THE PROBLEM — Your copy should contain exactly the lines from the one that holds "Select the Winter Yuzu flavor icon" through the end of the material, reproduced as written, with no pictures.

═══ SUPPLIED DATA ═══

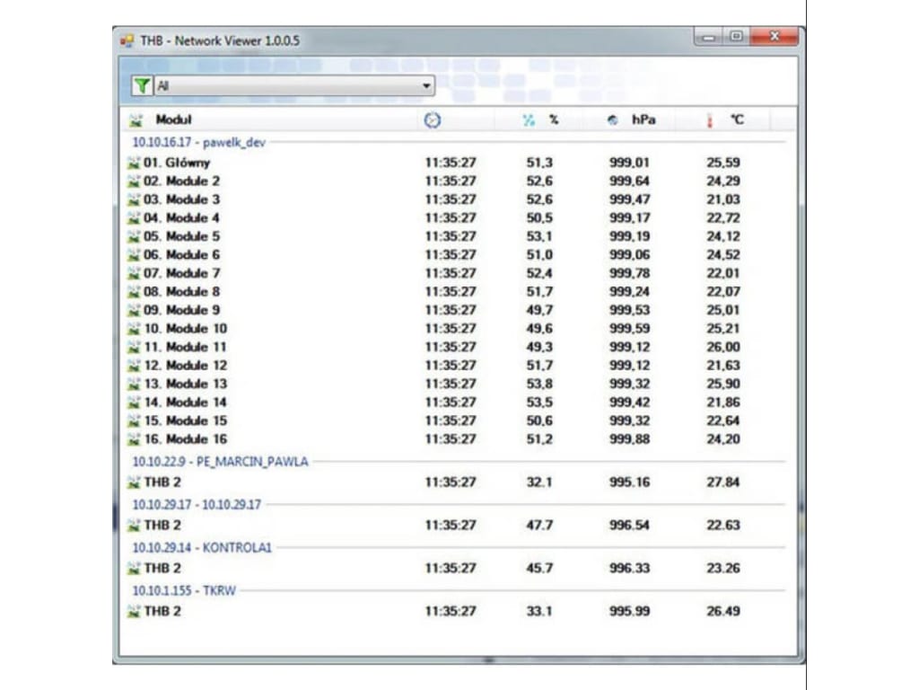Click the THB 2 icon under KONTROLA1

(x=135, y=567)
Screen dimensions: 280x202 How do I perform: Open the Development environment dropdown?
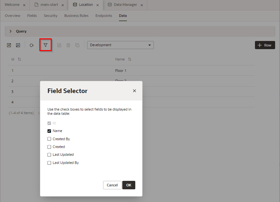click(120, 45)
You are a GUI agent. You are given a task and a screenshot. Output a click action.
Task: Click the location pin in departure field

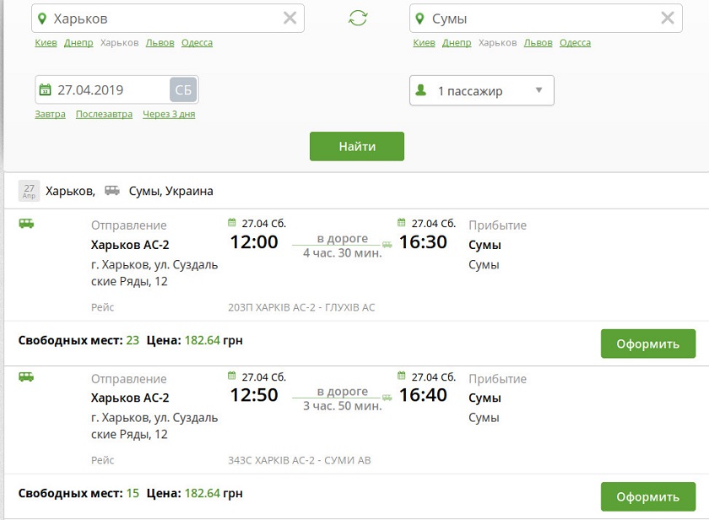click(x=42, y=19)
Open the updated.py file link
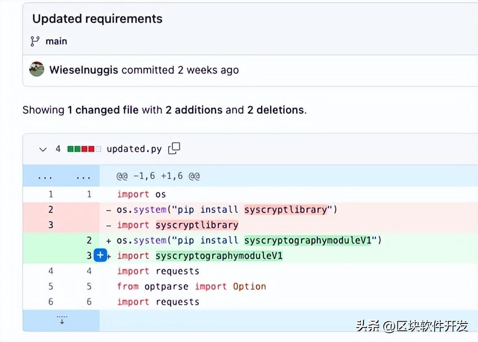 pyautogui.click(x=134, y=149)
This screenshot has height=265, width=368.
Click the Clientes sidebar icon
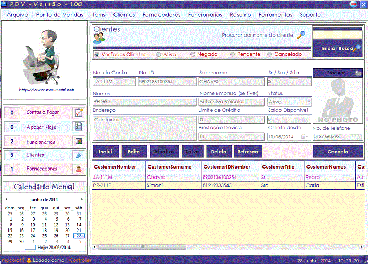[78, 155]

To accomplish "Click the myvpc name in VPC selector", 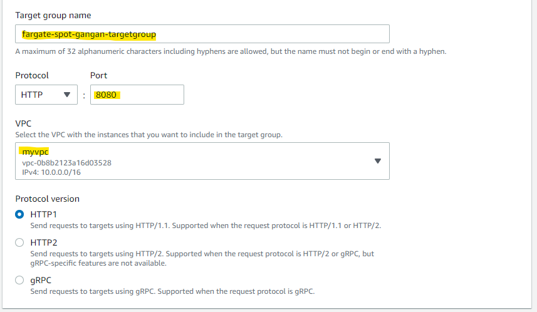I will (x=35, y=152).

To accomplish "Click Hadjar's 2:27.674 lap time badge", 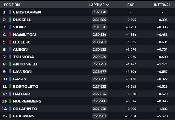I will point(99,94).
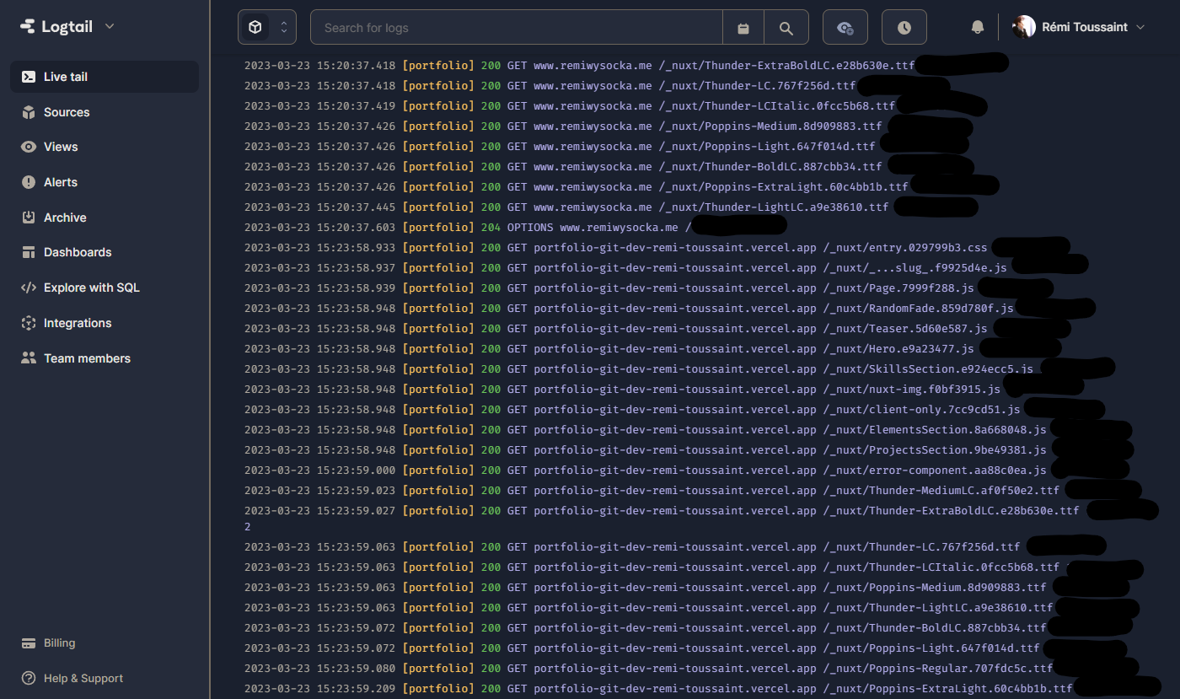Click the eye-plus save view icon
Image resolution: width=1180 pixels, height=699 pixels.
pos(845,28)
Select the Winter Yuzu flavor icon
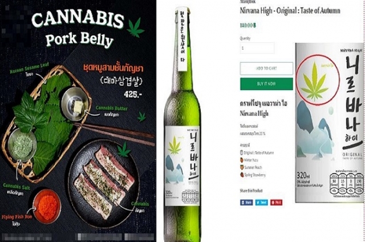The width and height of the screenshot is (365, 242). (x=242, y=160)

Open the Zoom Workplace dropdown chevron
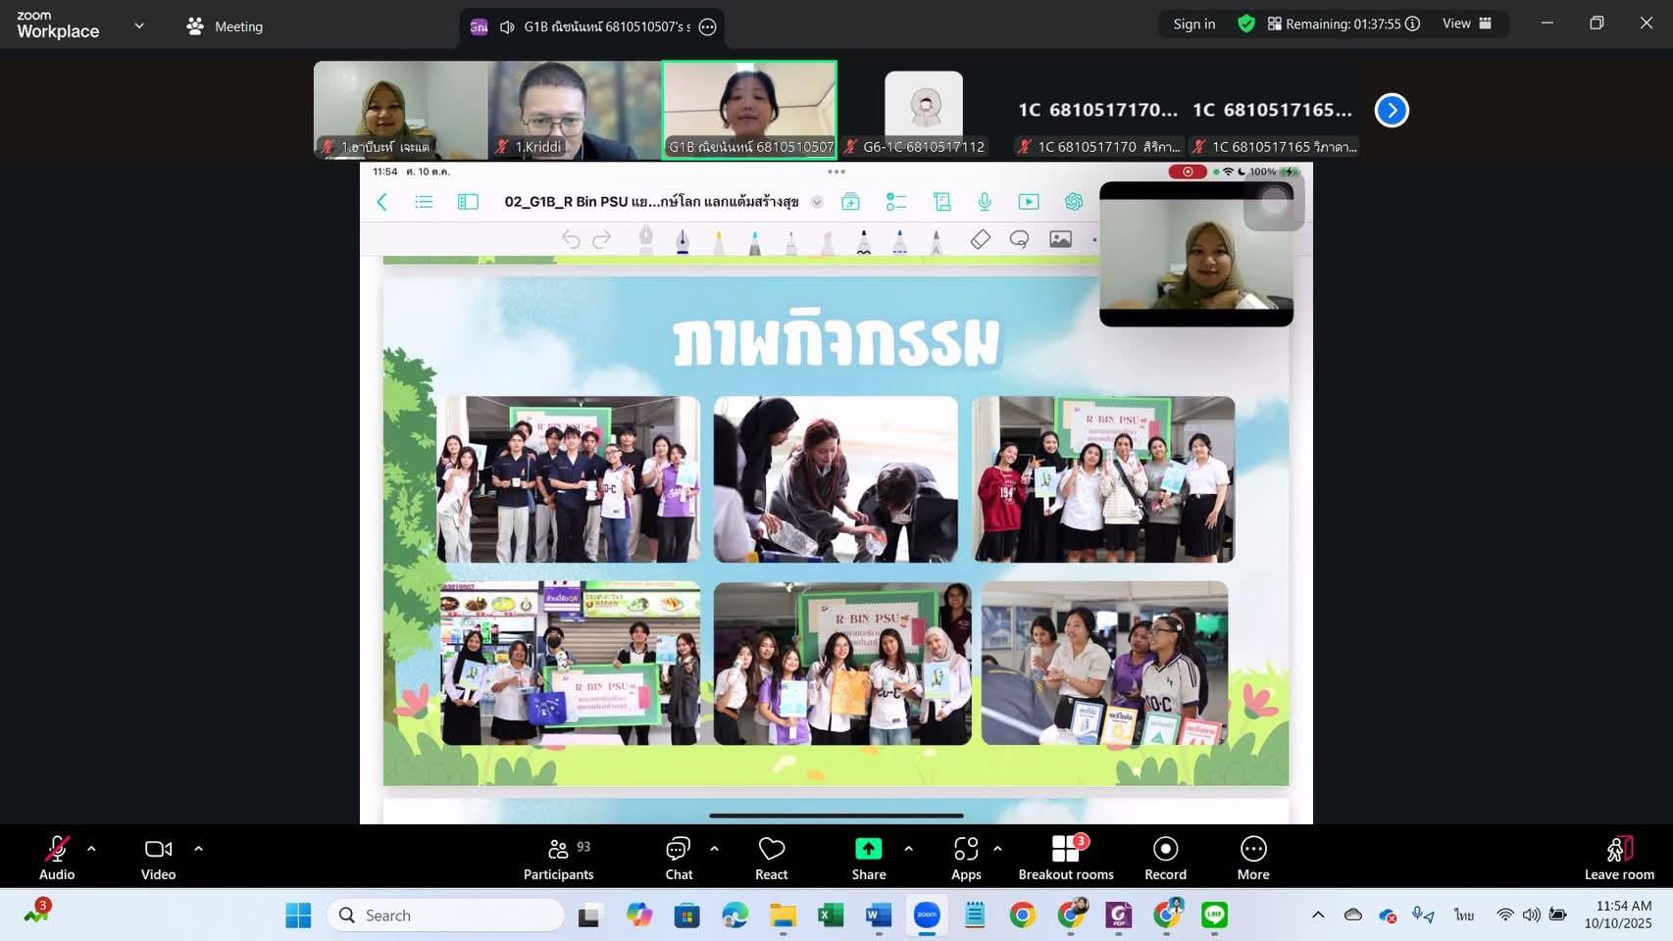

═══

ANSWER —
Select the Winter Yuzu flavor icon
The width and height of the screenshot is (365, 242). (x=242, y=160)

Open the Zoom Workplace dropdown chevron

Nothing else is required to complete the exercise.